U.S. military officer

Second Lieutenant Frank Murchison Moore (4 July 1894 - 2 September 1918) was an officer with the United States Army Air Service during the Great War. He was killed in action in the waning months of that conflict. Moore Air Force Base, northwest of Mission, Texas, was named in his honor.

==Background==
Moore was a native of Houston, Texas. He attended Washington & Lee University from 1912 to 1916.

==Service==
Moore joined the Army Air Service in 1917 as part of the Officers Reserve Corps. He served as an artillery observer with 7th Field Artillery, flying with 88th Aero Squadron, under the 26th Division.

Missions assigned the 88th involved: short-range visual reconnaissance, short-range photographic, adjustment of light artillery fire, and infantry contact probes.
==Death==
Moore was killed in action on 2 September 1918, during the Battle of Fismes and Fismette. While flying from Ferme des Greves Aerodrome, he was shot down during combat with eight German aircraft near Fismes, France, killed in the crash landing. One source says that he shot down three enemy aircraft during that action but no official credit to that fact can be found.

==Honors==
Moore was posthumously awarded the Citation Star.

The citation:

GENERAL ORDERS:
GHQ, American Expeditionary Forces, Citation Orders No. 9 (August 1, 1920)

CITATION:
By direction of the President, under the provisions of the act of Congress approved July 9, 1918 (Bul. No. 43, W.D., 1918), Second Lieutenant (Air Service) Frank M. Moore, United States Army Air Service, is cited (Posthumously) by the Commanding General, American Expeditionary Forces, for gallantry in action and a silver star may be placed upon the ribbon of the Victory Medals awarded him. Second Lieutenant Moore distinguished himself by gallantry in action while serving with 88th Aero Squadron, American Expeditionary Forces, in action during the Oise-Aisne Offensive, France, while fighting an aerial rear guard action when attacked by the enemy.

==Commemoration==
Moore Air Force Base was established in September 1941 as Moore Field, a 1,087-acre facility, fourteen miles northwest of Mission, Texas.

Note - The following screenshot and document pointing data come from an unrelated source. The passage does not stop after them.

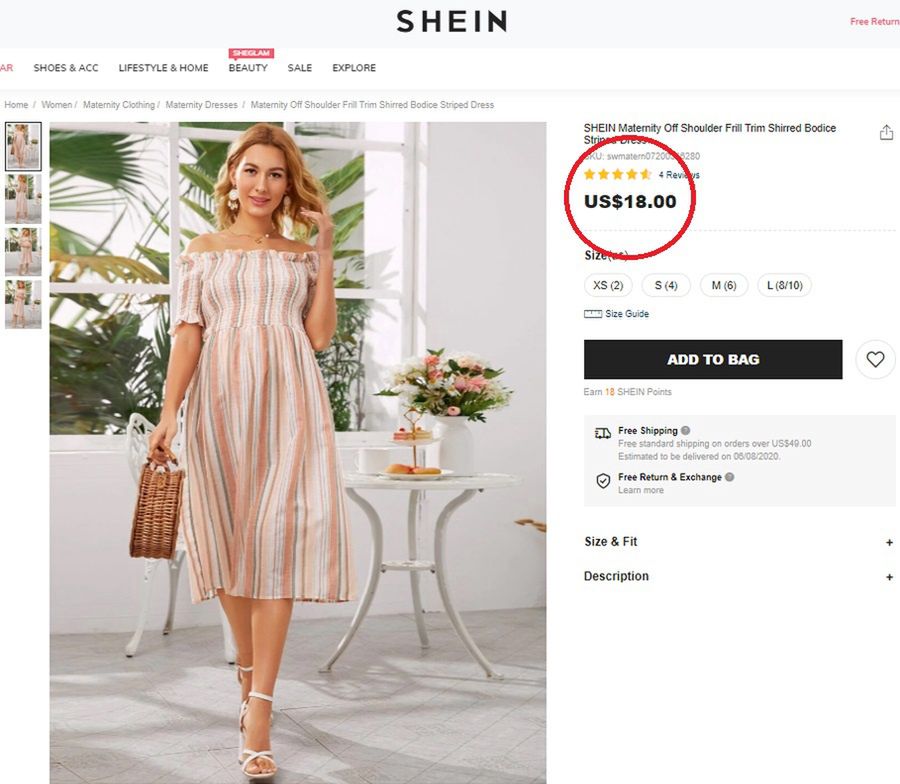This screenshot has width=900, height=784.
Task: Open the 4 Reviews link
Action: point(679,175)
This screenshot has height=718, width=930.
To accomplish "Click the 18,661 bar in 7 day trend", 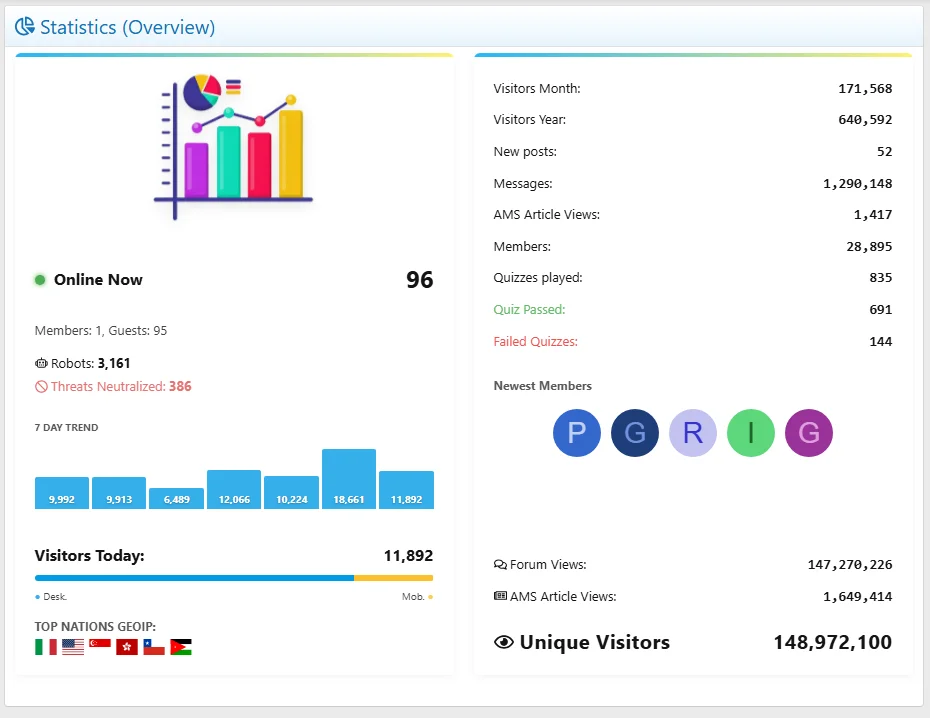I will pos(349,479).
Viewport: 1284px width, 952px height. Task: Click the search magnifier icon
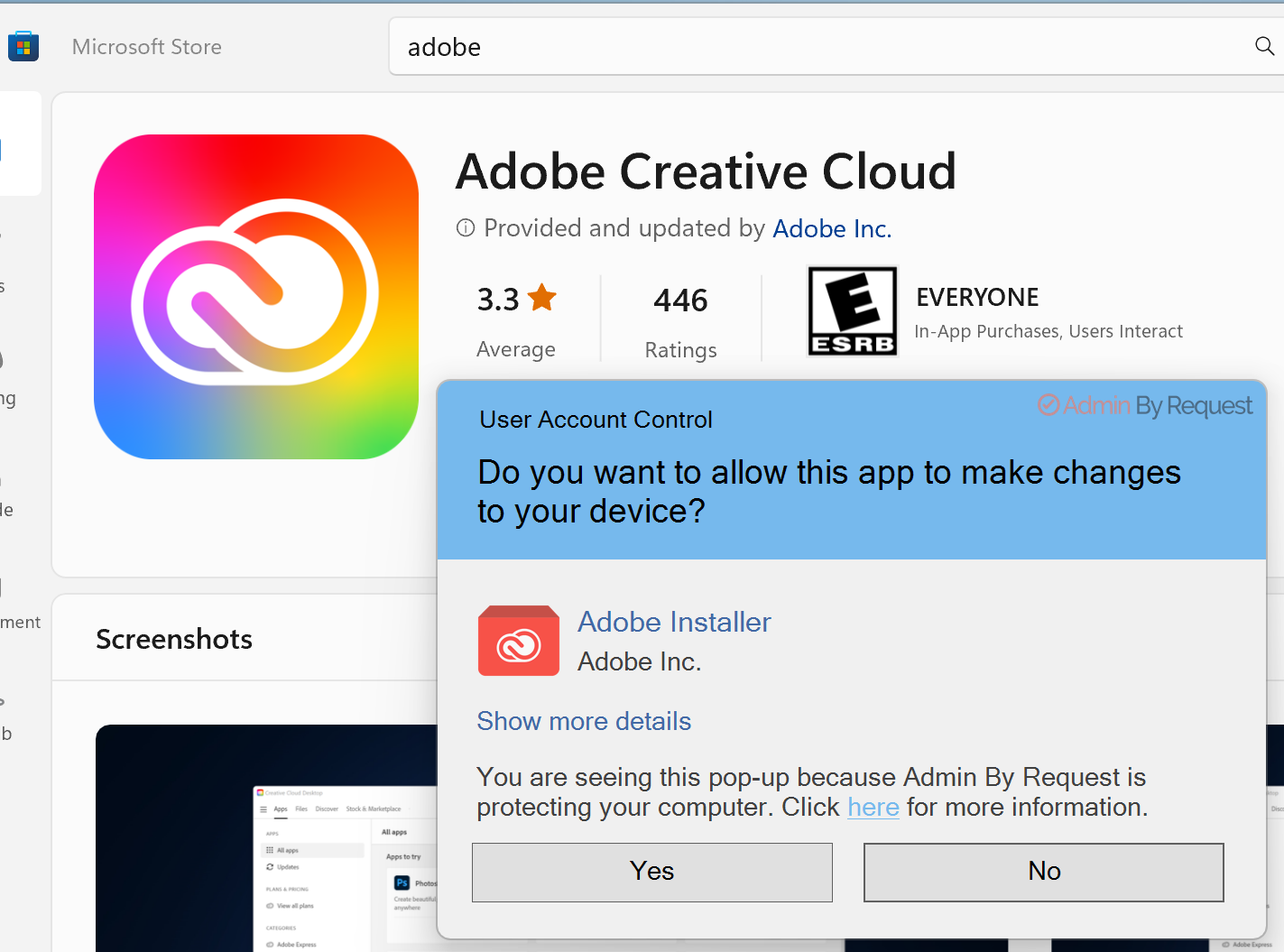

The airfield was the home of the 503d, 504th and 506th school squadrons, Army Air Forces Pilot School (Advanced Single Engine), the flying training units. The flying school was redesignated as the 2d Training Group in 1943.

The facility conducted advanced pilot training of 6,000 pilots using BT-13, PT-19, AT-6, P-36 and P-43 aircraft. The school was reorganized as the 2529th Army Air Force Base Unit (Pilot School, Advanced Single Engine) on 1 April 1944. The school and airfield were closed on 31 October 1945.

It was reactivated as a training base 1 April 1955, closing again 1 February 1961. It remained on inactivated status until 15 July 1963, when it closed for good. Part of the installation was sold to private entities and the rest was transferred to the Department of Agriculture.